# eCockpit Modbusvariablen remanent



## Passion4Automation (26 April 2022)

Hallo zusammen,

unter CS2.3 habe ich die Modbusvariablen in einer GVL reingeschrieben und entsprechend z.B. Merker 12288 AT%MX0.0 als retain persistant deklariert, wie ich es brauchte.

Bei eCockpit habe ich die Möglichkeit Modbusvariablen mit dem Konfigurator zu erstellen, hier erhalte ich den Zugriff über eine Struktur.
Mit der Bibliothek erhalte ich den Zugriff über Arrays.

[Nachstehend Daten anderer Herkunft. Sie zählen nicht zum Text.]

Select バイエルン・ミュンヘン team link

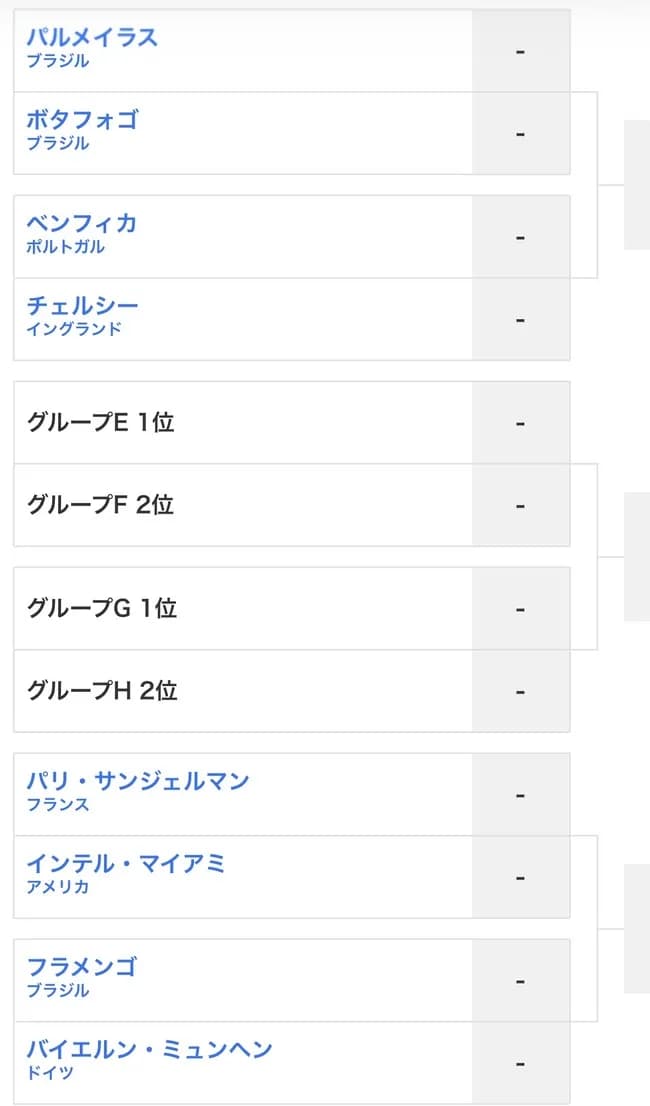pos(149,1050)
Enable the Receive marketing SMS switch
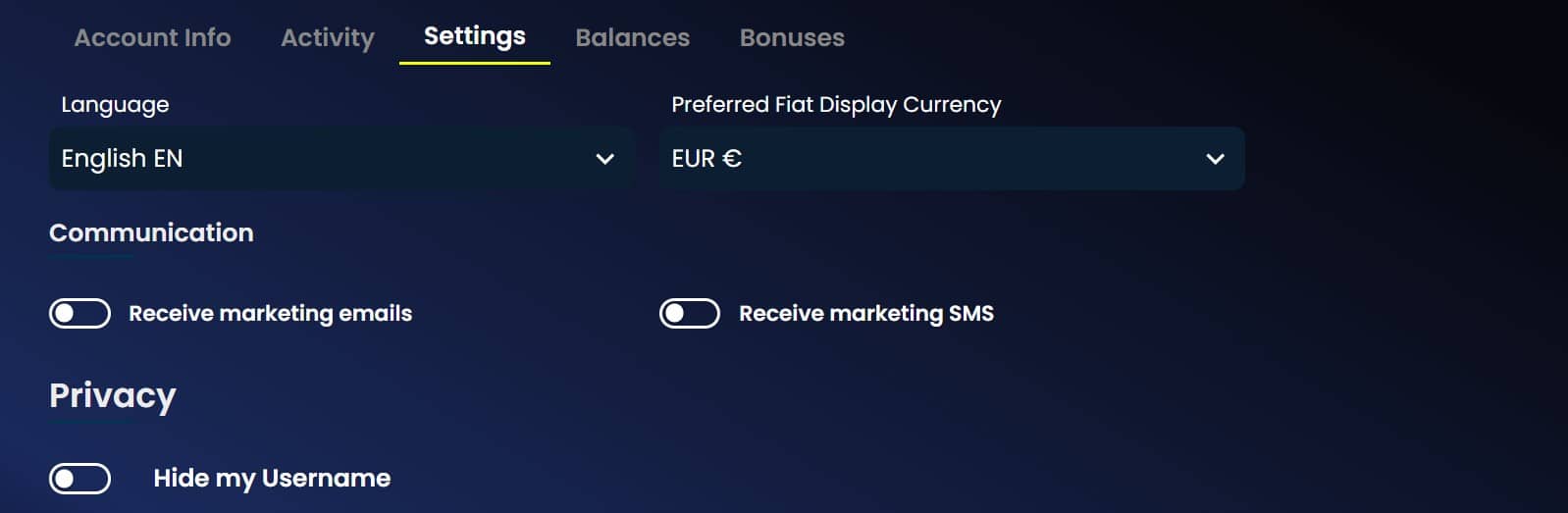The height and width of the screenshot is (513, 1568). tap(690, 313)
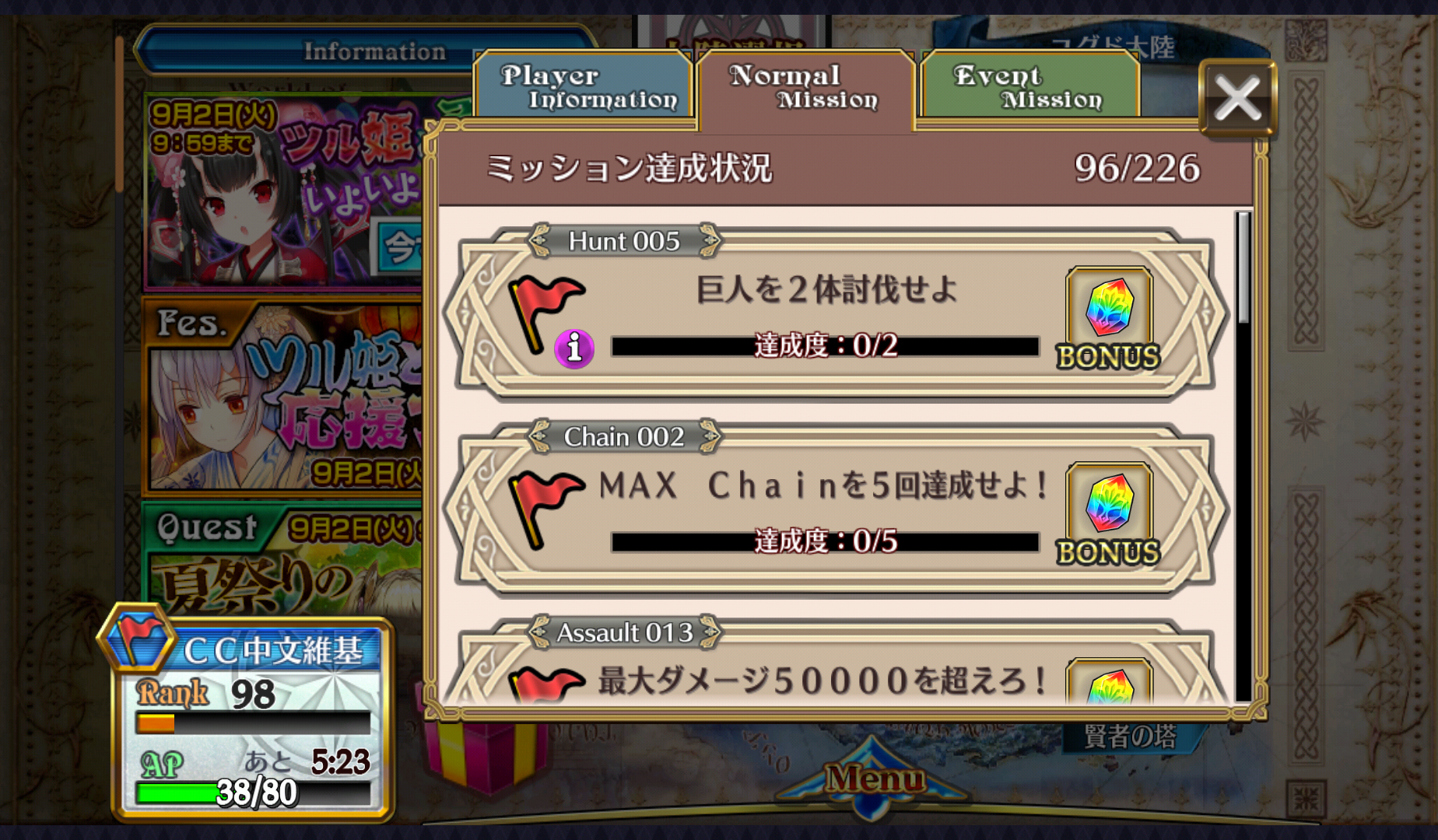Select the rainbow gem BONUS on Chain 002
The width and height of the screenshot is (1438, 840).
(x=1109, y=515)
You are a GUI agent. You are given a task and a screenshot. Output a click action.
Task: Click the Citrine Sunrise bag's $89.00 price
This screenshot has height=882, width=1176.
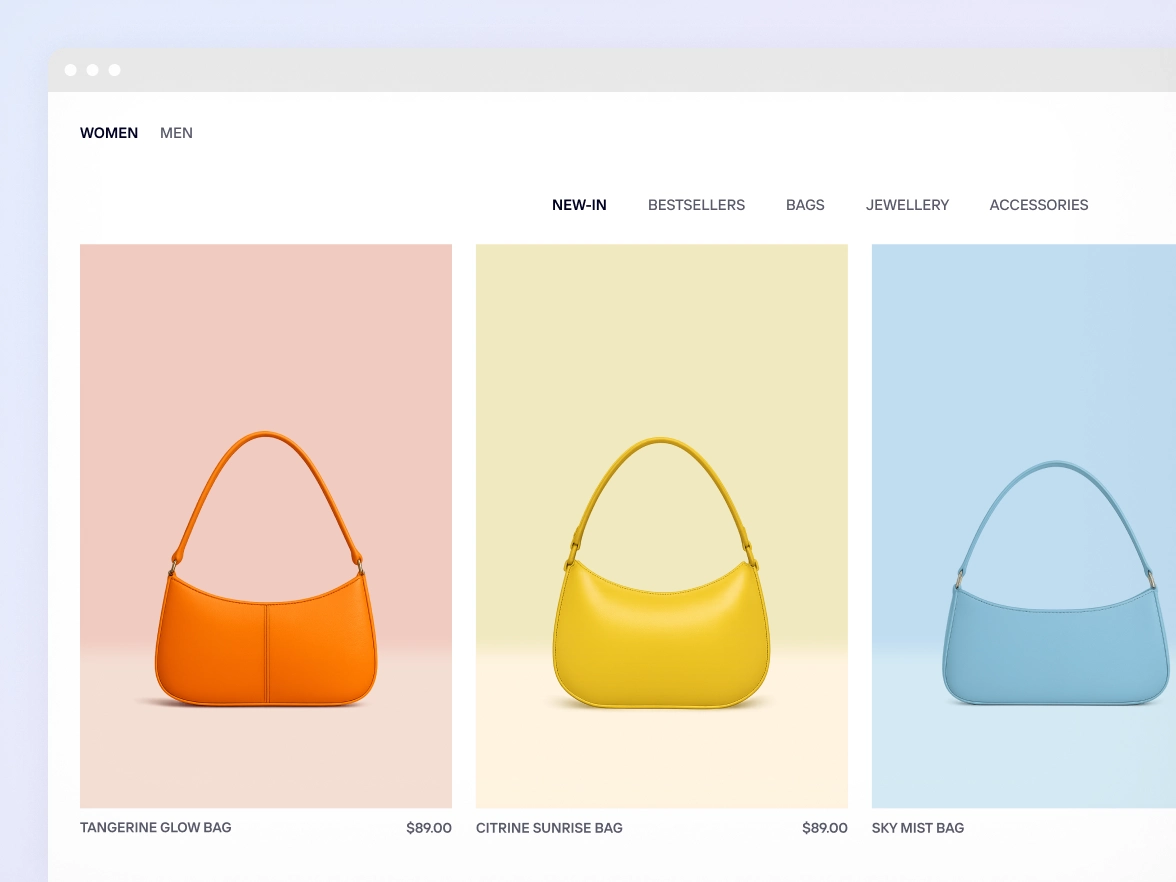(824, 828)
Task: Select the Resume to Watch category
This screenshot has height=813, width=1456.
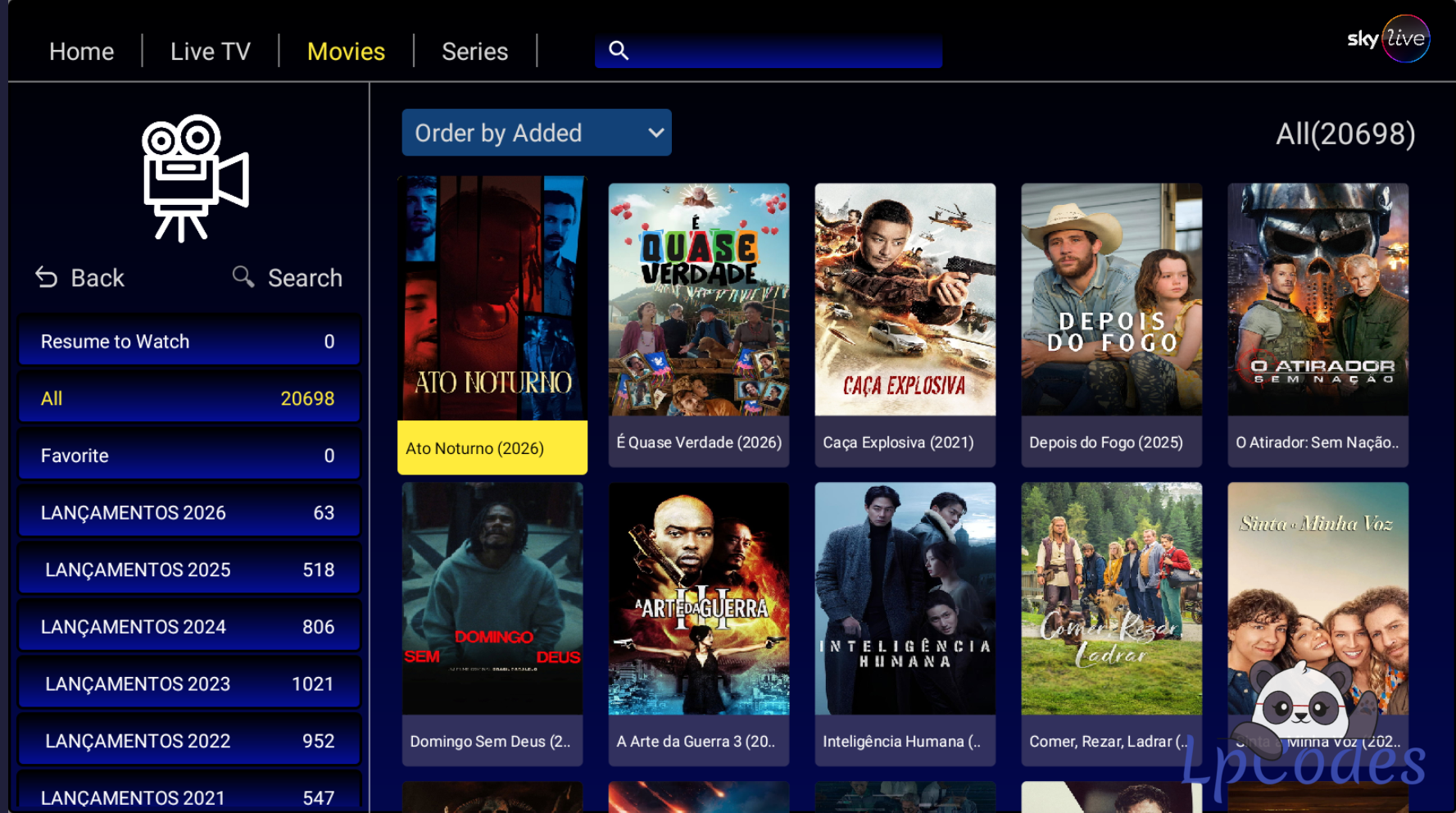Action: (x=189, y=341)
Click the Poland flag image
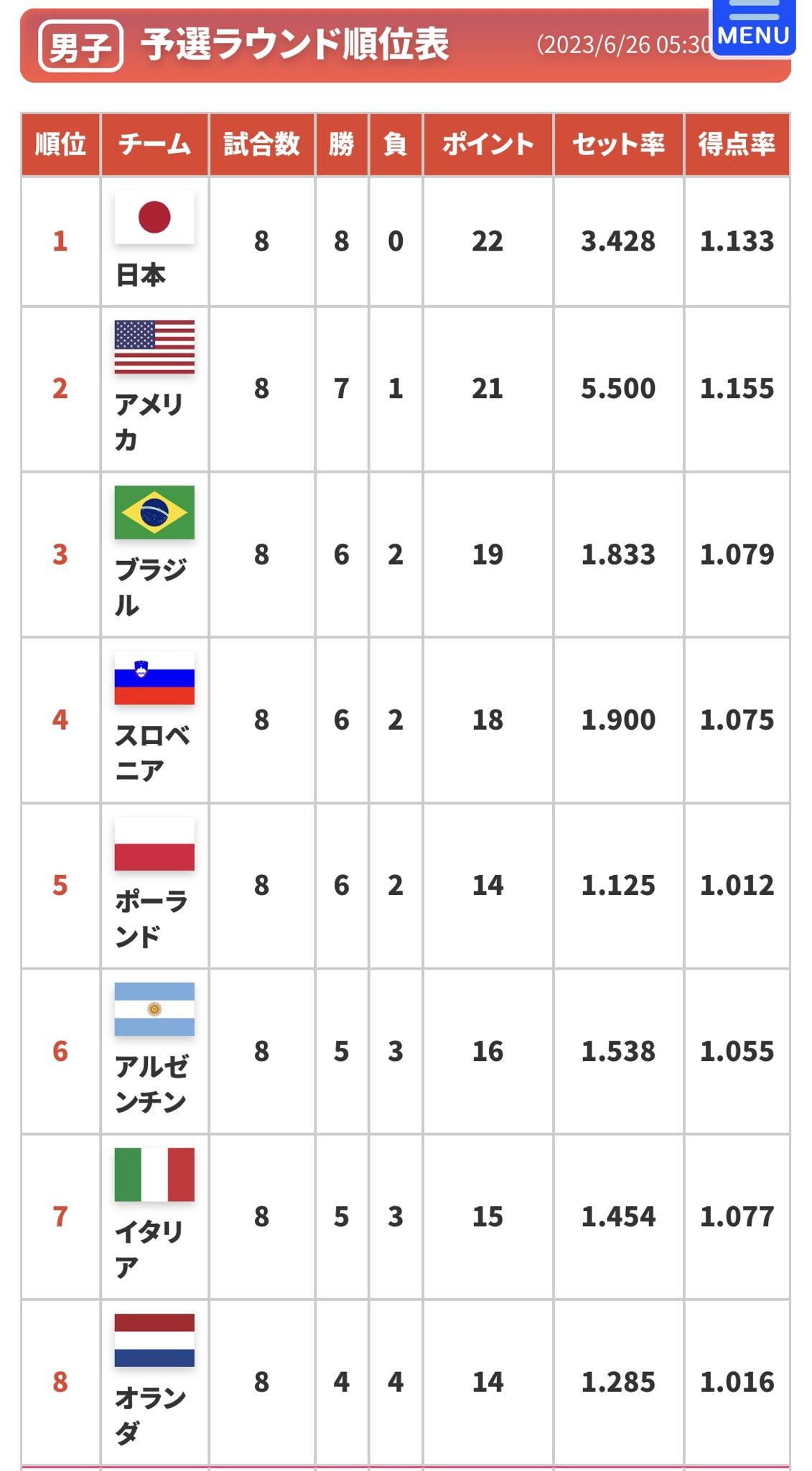812x1471 pixels. point(154,843)
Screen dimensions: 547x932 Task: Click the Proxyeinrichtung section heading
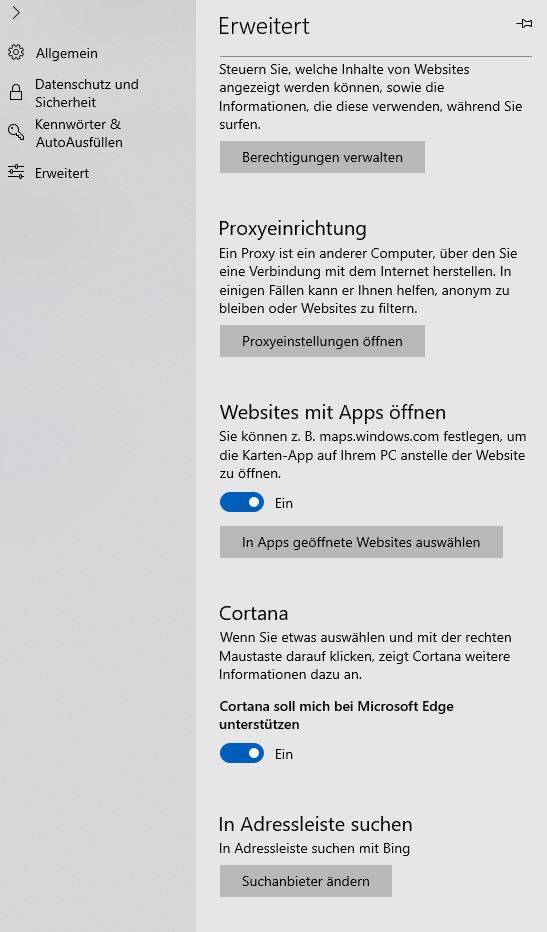[x=293, y=228]
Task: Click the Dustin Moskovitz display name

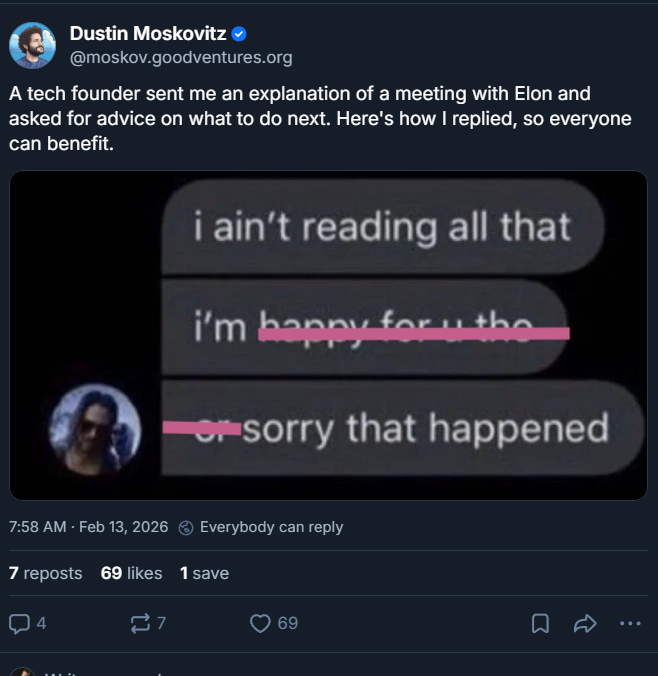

Wie kann ich jetzt hier variablen retain deklarieren?
Mir geht es speziell um den Fall über die Bibliothek, hier ist mein PFC der Slave und der Master ist ein Device eines Drittanbieters.

Ist es richtig wenn ich die Variable x... aus dem Array auf eine andere variable speichere und diese dann als retain deklariere und dann weiterverarbeitet?

Z.b

Var1:= Array[0.0] 
xStoerung:= Var1;

Var1 würde ich dann retain und persistant deklarieren.

Danke.


----------



## holgermaik (26 April 2022)

goifalracer schrieb:


> Var1:= Array[0.0]
> xStoerung:= Var1;


Das macht so aber keinen Sinn. Der Inhalt von Var1 wäre dann zwar nach einem Neustart weiter Verfügbar aber im 1. Zyklus würde Var1 ja durch den Inhalt von Array[0,0] überschrieben.


----------



## Passion4Automation (26 April 2022)

Hi,

Ja logisch. Hast recht.
Wie würdest du das machen?


----------



## holgermaik (26 April 2022)

goifalracer schrieb:


> Wie würdest du das machen?


Ich weiß ja nicht was du erreichen möchtest. Dazu müsstest du dein Vorhaben mal kurz erläutern.


----------



## Passion4Automation (26 April 2022)

Also mein Modbusmaster ist ein Gerät eines Drittanbieters, wenn dieser ausfällt dann steht in den Modbusadressen der Wert 0.
Das ist schlecht weil hier wichtige Prozessdaten drin sind.
Die Wago ist hier der Modbusslave und die Kommunikation wird mittels Bibliotheksbaustein hergestellt, nicht mit dem Konfigurator.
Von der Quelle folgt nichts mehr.